- Request
Locate each row below that contains the string "pixels" and copy every such row in full. Case counts.

- Source material
§
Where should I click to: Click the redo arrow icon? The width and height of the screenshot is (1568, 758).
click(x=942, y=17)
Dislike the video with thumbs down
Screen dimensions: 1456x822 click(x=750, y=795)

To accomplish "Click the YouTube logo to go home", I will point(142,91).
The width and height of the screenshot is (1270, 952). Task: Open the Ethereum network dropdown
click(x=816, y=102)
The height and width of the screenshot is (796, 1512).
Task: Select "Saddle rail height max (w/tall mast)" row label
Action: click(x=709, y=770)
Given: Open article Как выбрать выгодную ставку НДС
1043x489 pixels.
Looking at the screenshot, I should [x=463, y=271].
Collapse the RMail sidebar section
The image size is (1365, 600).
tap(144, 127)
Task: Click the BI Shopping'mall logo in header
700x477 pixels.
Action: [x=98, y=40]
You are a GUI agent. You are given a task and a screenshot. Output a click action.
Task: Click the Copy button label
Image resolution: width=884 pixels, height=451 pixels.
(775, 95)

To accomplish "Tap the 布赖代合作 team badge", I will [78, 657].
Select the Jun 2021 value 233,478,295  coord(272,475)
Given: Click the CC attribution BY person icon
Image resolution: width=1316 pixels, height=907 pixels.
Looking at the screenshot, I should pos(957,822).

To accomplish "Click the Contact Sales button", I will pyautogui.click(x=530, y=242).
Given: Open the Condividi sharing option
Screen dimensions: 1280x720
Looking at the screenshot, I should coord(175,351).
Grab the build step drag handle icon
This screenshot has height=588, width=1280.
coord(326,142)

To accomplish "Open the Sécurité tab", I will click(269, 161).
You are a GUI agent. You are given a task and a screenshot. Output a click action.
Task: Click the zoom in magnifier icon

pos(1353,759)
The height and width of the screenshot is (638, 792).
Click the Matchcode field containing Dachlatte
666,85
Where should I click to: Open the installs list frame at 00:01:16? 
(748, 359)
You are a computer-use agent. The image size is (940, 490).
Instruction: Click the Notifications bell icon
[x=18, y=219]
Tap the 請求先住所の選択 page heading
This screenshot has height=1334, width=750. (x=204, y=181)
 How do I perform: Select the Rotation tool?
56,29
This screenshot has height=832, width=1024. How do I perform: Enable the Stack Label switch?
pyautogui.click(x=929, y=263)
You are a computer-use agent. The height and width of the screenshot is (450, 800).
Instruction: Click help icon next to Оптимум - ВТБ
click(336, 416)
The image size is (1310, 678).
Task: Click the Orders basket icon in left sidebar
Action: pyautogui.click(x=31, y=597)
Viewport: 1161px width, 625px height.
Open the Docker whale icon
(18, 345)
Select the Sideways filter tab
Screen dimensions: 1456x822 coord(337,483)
§
- Exercise answer
1043x489 pixels.
700x477 pixels.
Image resolution: width=884 pixels, height=451 pixels.
Image resolution: width=1316 pixels, height=907 pixels.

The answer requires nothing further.